The Rhineland-Palatinate-owned track was denied a 13m euro aid package, which would have secured the Nürburgring for a further six months

The famous Nürburgring race track (or the ‘Green Hell') will file for bankruptcy, it has been confirmed. The Rhineland-Palatinate-owned track was denied a €13-million aid package, which would have secured the Nürburgring for a further six months.

A report from the German newspaper Rhein-Zeitung revealed that the operating company has debts of €413m, including a €330m Investitions und Strukturbank (ISB) loan as well as €83m in other loans.

The Nürburgring has been plagued with debt and loss-making for a number of years, most notably in 2004 when the state chose to expand the Nürburgring's complex with a €215m investment. Included in the plans were a leisure and business centre with amusement park and hotel complex, which has proven a commercial failure.

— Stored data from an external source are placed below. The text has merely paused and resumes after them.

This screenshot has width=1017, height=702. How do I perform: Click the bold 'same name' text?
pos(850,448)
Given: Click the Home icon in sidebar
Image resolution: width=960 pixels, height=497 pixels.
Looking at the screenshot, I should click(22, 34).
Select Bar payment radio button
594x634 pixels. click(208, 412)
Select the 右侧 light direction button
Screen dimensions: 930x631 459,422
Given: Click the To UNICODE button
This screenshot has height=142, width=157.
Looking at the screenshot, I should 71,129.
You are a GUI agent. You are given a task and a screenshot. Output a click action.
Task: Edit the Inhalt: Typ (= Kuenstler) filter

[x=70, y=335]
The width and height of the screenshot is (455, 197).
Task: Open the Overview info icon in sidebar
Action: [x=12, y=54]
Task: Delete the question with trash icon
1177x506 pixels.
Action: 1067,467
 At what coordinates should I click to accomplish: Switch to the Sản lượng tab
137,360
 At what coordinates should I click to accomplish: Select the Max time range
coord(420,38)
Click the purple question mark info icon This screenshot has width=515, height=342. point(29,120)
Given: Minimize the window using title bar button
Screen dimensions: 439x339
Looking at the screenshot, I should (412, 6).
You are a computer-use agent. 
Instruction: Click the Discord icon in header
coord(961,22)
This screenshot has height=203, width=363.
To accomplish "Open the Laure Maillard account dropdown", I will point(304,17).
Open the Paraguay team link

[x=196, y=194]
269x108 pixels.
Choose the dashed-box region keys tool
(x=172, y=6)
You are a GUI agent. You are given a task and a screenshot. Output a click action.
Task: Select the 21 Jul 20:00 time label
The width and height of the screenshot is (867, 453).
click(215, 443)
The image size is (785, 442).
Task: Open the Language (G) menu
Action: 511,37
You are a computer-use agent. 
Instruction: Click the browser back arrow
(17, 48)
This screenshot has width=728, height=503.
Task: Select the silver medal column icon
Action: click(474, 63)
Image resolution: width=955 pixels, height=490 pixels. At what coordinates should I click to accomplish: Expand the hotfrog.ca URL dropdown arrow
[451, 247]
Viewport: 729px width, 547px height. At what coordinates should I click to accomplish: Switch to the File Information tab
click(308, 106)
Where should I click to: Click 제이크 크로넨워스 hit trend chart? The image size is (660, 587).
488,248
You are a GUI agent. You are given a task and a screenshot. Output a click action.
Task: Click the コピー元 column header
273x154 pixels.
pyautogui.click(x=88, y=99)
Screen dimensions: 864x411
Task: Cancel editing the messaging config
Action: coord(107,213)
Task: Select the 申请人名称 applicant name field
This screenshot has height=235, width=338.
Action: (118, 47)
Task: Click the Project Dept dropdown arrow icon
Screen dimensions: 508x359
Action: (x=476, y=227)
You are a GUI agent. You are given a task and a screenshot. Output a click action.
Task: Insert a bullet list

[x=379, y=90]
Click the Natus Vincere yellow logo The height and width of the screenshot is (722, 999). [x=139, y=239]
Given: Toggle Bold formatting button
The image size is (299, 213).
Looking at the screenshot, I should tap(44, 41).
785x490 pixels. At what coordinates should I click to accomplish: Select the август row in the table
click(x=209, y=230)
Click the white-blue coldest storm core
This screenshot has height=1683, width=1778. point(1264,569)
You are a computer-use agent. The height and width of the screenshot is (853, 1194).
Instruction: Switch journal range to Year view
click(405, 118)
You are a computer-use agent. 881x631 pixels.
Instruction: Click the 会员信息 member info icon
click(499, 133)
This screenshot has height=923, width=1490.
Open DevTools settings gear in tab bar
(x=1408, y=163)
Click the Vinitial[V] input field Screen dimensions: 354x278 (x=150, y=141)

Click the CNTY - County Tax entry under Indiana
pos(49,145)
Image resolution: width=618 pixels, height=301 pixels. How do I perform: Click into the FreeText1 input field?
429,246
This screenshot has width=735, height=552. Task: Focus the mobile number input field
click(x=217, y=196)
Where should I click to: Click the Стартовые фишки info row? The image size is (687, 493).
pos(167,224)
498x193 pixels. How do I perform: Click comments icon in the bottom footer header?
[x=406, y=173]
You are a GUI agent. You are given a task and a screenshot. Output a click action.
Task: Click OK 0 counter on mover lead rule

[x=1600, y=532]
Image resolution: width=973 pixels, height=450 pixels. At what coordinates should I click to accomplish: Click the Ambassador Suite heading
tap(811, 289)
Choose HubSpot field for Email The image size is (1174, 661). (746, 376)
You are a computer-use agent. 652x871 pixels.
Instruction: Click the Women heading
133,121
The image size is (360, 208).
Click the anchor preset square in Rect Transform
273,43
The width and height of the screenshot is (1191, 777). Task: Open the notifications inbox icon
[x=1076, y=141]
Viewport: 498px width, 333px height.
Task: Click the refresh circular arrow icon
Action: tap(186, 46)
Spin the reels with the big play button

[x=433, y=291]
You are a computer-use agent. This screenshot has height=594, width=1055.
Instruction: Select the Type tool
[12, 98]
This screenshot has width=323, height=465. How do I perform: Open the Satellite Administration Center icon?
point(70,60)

Since 2007, the German grand prix has been held at the Nürburgring biannually with the Hockenheimring. The forthcoming 2013 Nürburgring race is therefore an uncertainty.

The Nürburgring track was opened in 1927 after the 1920s ADAC Eifelrennen – which were held on public roads in the Eifel mountains – were deemed dangerous and impractical.

Nürburg mayor Reinhold Schüssler said: “The whole of Nürburg lives off the ring. Now the region itself might go down the drain."